Le premier segment des trois premiers alinéas est constitué d’une
phrase nominale. Le quatrième alinéa, lui aussi constitué d’une
phrase nominale, a pour premier segment l’adverbe « Déjà », que la
syntaxe isole en attaque de phrase (la suite étant constituée du
groupe circonstanciel détachable « dans l’affection et le bruit
neuf »). L’enchaînement de ces quatre attaques de phrases (« Assez
vu », « Assez eu », « Assez connu », « Départ… ») génère à lui seul
un puissant effet de rythme (ménagé par l’anaphore), d’homophonie
(les trois participes en « u ») et de progressions sémantique :
chacune des attaques équivaut à un cri exprimant une vive
lassitude et prépare l’arrivée de l’exclamation finale : « Départ ».

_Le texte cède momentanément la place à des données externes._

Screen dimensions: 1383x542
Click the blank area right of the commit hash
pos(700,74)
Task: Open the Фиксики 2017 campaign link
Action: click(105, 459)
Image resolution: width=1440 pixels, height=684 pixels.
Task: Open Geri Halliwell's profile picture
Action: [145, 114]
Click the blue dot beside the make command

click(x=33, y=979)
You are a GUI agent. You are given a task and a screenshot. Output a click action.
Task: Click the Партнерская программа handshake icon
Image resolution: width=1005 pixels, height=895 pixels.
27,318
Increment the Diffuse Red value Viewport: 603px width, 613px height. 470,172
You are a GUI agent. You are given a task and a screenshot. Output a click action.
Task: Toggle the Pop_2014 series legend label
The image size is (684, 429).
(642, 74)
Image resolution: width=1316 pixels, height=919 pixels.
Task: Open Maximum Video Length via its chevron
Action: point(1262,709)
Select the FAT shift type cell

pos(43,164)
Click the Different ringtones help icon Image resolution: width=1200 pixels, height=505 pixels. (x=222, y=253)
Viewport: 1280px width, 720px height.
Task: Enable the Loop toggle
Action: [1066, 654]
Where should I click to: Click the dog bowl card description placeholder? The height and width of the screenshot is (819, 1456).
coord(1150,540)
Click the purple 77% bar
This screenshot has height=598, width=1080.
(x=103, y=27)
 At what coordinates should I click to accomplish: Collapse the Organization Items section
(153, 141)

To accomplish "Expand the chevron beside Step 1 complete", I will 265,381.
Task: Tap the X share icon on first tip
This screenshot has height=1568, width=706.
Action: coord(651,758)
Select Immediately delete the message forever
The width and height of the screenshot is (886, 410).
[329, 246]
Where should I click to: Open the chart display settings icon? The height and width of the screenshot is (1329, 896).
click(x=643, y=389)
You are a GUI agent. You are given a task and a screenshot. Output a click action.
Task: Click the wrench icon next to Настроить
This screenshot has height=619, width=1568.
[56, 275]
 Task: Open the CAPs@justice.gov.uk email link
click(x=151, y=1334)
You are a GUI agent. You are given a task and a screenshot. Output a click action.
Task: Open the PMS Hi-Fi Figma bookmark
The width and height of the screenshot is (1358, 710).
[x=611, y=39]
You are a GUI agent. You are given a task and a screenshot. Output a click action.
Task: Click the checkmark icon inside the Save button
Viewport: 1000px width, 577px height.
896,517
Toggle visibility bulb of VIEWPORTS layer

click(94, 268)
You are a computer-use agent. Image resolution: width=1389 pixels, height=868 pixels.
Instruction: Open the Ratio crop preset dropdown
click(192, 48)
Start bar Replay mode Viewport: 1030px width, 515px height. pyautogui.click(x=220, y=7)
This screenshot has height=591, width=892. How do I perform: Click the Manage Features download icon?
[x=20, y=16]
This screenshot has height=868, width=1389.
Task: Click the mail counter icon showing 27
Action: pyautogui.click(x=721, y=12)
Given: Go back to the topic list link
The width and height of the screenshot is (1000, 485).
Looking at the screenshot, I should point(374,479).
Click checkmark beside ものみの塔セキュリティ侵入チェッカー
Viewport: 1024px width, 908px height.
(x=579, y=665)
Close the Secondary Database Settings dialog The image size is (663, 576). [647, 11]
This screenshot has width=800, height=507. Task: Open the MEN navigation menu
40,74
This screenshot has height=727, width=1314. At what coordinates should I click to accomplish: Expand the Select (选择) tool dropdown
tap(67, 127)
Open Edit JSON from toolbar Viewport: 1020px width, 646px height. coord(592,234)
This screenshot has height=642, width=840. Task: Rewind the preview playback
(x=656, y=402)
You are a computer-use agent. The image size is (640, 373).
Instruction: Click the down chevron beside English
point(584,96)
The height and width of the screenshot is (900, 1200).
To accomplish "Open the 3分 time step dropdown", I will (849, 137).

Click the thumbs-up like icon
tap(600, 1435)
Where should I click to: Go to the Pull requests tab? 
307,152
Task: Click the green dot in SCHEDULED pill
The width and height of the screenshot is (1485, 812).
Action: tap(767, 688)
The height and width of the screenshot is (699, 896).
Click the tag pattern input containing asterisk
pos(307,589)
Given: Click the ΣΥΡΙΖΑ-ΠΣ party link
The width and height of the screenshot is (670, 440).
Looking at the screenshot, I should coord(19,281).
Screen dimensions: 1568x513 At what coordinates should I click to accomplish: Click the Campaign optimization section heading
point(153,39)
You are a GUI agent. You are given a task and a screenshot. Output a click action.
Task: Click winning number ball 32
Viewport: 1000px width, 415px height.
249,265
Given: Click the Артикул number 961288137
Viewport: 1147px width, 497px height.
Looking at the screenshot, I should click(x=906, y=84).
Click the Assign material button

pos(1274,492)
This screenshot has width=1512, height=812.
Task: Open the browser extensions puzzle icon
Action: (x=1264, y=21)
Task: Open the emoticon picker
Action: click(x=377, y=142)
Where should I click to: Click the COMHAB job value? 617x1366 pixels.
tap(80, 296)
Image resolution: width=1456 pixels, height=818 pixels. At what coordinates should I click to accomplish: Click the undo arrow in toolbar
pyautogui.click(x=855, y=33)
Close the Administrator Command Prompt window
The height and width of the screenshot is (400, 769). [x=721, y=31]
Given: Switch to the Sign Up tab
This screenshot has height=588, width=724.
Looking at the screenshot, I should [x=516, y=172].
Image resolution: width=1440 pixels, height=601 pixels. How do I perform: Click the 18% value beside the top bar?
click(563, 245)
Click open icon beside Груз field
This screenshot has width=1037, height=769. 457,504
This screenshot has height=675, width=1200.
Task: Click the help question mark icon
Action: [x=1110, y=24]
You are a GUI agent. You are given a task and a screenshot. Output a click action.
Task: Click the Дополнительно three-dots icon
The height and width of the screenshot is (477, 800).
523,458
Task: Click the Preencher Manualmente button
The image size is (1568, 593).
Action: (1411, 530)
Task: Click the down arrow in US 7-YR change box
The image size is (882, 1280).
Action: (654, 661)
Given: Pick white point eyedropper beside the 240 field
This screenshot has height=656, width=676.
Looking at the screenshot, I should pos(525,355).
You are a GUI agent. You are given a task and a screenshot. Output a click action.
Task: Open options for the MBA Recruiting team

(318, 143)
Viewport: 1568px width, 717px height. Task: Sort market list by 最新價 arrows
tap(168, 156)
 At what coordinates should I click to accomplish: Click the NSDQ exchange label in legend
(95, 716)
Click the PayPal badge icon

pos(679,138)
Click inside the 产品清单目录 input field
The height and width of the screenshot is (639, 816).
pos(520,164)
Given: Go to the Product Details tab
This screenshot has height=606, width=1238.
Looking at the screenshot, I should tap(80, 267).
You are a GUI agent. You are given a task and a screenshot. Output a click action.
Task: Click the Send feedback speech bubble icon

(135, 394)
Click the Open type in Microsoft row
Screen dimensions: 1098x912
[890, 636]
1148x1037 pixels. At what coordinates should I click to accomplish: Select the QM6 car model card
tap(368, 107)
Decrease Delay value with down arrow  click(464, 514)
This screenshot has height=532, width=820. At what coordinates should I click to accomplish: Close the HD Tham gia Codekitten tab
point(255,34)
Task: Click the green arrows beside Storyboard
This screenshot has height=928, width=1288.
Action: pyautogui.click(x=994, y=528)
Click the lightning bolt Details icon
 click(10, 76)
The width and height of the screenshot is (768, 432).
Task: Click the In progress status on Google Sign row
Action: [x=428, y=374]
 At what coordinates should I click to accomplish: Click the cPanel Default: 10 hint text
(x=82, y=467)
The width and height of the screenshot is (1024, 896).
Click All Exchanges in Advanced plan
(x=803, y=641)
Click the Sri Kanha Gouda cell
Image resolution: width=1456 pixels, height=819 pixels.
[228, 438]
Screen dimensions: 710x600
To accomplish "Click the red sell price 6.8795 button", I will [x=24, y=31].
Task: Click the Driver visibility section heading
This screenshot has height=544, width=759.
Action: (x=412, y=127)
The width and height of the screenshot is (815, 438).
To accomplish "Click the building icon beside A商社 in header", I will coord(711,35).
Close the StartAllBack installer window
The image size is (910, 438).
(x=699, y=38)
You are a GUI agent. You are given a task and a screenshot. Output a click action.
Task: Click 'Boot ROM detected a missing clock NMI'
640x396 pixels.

Le rythme de ces segments initiaux peut être décrit comme une
cellule « 2 + x » (« x » représentant la partie variable du
module). « Assez vu » = 2 + 1, « Assez eu » = 2 + 1, « Assez connu »
= 2 + 2, « Départ » = 2.
Le second segment de chacun des quatre alinéas développe lui aussi
le sémantisme et le rythme du poème selon un schéma thème et
variations. Sur le plan sémantique, le thème est bien entendu la
lassitude. Le premier alinéa applique le thème au sens de la vue,
paysages et lieux fréquentés (dans « à tous les airs », il faut
donner au mot « airs » le sens qu’il a dans vivre au grand air,
rechercher le bon air, changer d’air, c’est-à-dire :
changer de lieu). Le second l’applique au sens auditif. Le troisième
au domaine moral : évocation des enlisements, des
bloquages de l’existence. Mais à ce premier sens du mot
« arrêts », sans doute doit-on adjoindre l’usage qui en est fait
dans le langage judiciaire. Il faut, semble penser Rimbaud, savoir
prendre en compte les verdicts de la vie pour pouvoir, quand
c’est nécessaire, dire : « Assez ! ». La phrase finale allie le
thème moral (« affection ») et le thème auditif (« bruit », un
mot-symbole auquel Rimbaud donne parfois une valeur quasi abstrite :
le bruit, c’est la vie avec son agitation, son énergie positive ou
négative, cf. Mystique, Jeunesse I. Dimanche, Solde,
entre autres). Sur le plan syntaxique et rythmique, la
variation nous conduit d’un premier syntagme presque neutre, unique
phrase verbale du poème (§ 1), à une phrase nominale segmentée avec
polysyndète (§ 2), puis à une double phrase nominale de rythme 6/6
(§ 3), enfin à un groupe circonstanciel de rythme 4/4 (§ 4).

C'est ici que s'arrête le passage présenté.